Zhang Xiuyuan, McDermott Paul A, Fantuzzo John W, Gadsden Vivian L
University of Pennsylvania, USA.
Psychol Rep. 2013 Aug;113(1):1303-25. doi: 10.2466/03.10.pr0.113x11z6.
A multiscale criterion-referenced test that featured two presumably equivalent forms (A and B), was administered to 1,667 Head Start children at each of four points over an academic year. Using a randomly equivalent groups design, three equating methods were applied: common-item IRT equating using concurrent calibration, linear transformation, and equipercentile transformation. The methods were compared by examining mean score differences, weighted mean squared difference, and Kolmogorov's D statistics for each subscale. The results indicated that over time the IRT equating method and conventional equating methods exhibited different patterns of discrepancy between the two test forms. IRT equating yielded marginally smaller form-to-form mean score differences and generated slightly fewer distributional discrepancies between Forms A and B than both linear and equipercentile equating. However, the results were mixed indicating that more studies are needed to provide additional information on the relative merits and weaknesses of each approach.

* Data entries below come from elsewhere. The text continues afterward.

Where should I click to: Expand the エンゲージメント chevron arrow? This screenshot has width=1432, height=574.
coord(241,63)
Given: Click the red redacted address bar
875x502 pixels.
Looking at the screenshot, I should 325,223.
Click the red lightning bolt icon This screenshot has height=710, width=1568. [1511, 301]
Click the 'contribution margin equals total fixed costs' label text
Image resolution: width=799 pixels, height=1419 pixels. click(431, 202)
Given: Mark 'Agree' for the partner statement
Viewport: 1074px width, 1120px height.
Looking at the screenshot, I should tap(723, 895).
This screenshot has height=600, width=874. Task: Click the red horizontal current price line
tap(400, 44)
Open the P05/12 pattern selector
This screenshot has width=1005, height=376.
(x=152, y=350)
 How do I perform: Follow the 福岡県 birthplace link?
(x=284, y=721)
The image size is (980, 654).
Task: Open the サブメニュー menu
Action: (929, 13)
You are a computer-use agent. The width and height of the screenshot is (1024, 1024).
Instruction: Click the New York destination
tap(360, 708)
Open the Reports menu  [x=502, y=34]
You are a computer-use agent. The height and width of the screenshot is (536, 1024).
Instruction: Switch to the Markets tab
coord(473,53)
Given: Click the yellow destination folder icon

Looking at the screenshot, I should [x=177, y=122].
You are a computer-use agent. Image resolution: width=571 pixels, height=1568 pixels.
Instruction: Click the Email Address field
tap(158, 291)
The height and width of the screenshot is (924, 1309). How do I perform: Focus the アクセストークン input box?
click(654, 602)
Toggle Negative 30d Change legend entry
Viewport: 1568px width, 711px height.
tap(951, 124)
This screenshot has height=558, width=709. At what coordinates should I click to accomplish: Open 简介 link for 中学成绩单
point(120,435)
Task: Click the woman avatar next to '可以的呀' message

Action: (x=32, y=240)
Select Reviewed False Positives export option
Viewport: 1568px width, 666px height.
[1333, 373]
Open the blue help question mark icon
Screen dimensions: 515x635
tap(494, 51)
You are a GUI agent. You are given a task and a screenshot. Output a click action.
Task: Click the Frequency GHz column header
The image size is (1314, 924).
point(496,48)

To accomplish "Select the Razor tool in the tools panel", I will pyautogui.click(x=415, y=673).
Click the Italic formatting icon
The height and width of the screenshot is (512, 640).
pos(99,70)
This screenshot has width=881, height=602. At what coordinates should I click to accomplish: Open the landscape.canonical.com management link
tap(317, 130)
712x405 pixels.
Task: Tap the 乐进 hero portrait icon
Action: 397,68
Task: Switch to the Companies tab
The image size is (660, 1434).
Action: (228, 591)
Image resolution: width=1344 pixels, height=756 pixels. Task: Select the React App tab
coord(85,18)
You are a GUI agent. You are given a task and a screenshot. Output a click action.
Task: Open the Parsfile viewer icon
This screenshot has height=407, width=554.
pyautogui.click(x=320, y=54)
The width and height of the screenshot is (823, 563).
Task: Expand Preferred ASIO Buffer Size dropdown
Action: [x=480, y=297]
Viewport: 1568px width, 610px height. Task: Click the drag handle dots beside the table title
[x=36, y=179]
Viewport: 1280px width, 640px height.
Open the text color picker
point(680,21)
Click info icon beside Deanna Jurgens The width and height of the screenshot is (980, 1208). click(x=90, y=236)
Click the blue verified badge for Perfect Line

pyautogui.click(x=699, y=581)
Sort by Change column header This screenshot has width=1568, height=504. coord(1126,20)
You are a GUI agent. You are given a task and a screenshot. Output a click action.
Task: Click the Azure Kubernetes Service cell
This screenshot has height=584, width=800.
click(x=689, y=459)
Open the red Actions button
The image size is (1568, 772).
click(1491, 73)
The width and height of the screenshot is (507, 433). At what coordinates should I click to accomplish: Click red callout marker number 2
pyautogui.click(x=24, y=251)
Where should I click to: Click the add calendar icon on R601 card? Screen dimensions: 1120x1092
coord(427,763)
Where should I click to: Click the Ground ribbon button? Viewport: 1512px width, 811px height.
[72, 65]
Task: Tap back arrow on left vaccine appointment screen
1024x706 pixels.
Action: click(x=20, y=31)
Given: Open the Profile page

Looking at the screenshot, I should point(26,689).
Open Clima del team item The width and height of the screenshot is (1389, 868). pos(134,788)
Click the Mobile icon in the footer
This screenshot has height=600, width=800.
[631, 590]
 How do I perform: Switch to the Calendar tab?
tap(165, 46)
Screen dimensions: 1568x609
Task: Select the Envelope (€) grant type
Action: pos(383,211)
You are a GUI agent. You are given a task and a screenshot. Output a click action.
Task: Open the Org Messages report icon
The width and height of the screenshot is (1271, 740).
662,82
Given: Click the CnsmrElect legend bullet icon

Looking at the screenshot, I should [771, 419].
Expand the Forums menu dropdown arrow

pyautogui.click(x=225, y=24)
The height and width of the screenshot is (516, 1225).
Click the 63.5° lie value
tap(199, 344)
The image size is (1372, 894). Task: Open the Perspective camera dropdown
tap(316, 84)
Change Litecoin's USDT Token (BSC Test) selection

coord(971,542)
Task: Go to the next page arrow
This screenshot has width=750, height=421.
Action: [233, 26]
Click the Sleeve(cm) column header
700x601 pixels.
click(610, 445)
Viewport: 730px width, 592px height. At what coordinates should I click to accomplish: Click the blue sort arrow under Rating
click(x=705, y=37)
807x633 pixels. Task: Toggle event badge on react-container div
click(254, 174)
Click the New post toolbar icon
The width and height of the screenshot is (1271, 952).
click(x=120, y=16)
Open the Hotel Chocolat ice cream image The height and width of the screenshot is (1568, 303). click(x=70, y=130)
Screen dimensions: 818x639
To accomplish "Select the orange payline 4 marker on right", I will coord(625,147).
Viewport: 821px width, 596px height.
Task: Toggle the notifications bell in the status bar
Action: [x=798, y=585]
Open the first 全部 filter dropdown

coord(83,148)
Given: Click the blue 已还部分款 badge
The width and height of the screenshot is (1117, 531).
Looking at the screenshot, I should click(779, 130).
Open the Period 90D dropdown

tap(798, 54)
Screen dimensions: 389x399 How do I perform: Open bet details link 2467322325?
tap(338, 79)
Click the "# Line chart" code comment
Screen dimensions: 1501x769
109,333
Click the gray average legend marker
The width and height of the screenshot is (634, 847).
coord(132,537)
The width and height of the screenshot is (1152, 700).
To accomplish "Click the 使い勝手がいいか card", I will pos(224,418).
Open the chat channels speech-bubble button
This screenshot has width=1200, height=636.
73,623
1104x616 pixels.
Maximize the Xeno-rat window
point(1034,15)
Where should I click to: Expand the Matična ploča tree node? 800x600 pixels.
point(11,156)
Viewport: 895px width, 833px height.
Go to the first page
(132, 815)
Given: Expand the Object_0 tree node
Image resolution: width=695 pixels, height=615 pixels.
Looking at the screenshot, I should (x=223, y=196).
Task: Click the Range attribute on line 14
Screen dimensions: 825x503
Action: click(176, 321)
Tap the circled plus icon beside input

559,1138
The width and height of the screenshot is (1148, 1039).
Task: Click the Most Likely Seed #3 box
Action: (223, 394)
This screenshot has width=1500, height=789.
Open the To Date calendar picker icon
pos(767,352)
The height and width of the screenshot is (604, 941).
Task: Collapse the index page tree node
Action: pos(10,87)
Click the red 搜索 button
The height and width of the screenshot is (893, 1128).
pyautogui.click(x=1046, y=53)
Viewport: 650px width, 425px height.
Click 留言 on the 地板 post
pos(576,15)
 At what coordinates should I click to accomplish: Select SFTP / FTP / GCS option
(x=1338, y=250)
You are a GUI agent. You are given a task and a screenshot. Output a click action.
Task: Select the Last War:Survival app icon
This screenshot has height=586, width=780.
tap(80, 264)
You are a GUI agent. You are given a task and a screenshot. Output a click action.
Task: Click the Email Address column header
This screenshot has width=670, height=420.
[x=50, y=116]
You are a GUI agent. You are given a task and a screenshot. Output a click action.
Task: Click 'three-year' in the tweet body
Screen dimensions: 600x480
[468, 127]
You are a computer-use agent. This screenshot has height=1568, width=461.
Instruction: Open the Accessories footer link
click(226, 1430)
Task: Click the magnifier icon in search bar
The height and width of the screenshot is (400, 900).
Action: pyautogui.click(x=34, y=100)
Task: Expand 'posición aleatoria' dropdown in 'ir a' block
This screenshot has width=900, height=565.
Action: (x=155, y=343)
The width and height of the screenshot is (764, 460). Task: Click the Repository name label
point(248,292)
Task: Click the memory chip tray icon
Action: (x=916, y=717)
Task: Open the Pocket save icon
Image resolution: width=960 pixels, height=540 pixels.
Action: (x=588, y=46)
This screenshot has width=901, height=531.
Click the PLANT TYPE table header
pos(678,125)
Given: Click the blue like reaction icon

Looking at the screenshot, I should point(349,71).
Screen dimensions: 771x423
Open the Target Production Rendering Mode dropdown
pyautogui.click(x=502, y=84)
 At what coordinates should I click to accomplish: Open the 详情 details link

一项多尺度标准参照测试采用了两种假定等效的形式(A和B),在一学年的四个时间点对1667名开端计划儿童进行了测试。采用随机等效组设计,应用了三种等值方法:使用同时校准的共同项目IRT等值、线性变换和等百分位变换。通过检查每个子量表的平均分数差异、加权均方差异和科尔莫戈罗夫D统计量来比较这些方法。结果表明,随着时间的推移,IRT等值方法和传统等值方法在两种测试形式之间表现出不同的差异模式。与线性等值和等百分位等值相比,IRT等值产生的形式间平均分数差异略小,并且在A表和B表之间产生的分布差异略少。然而,结果喜忧参半,这表明需要更多的研究来提供关于每种方法相对优缺点的更多信息。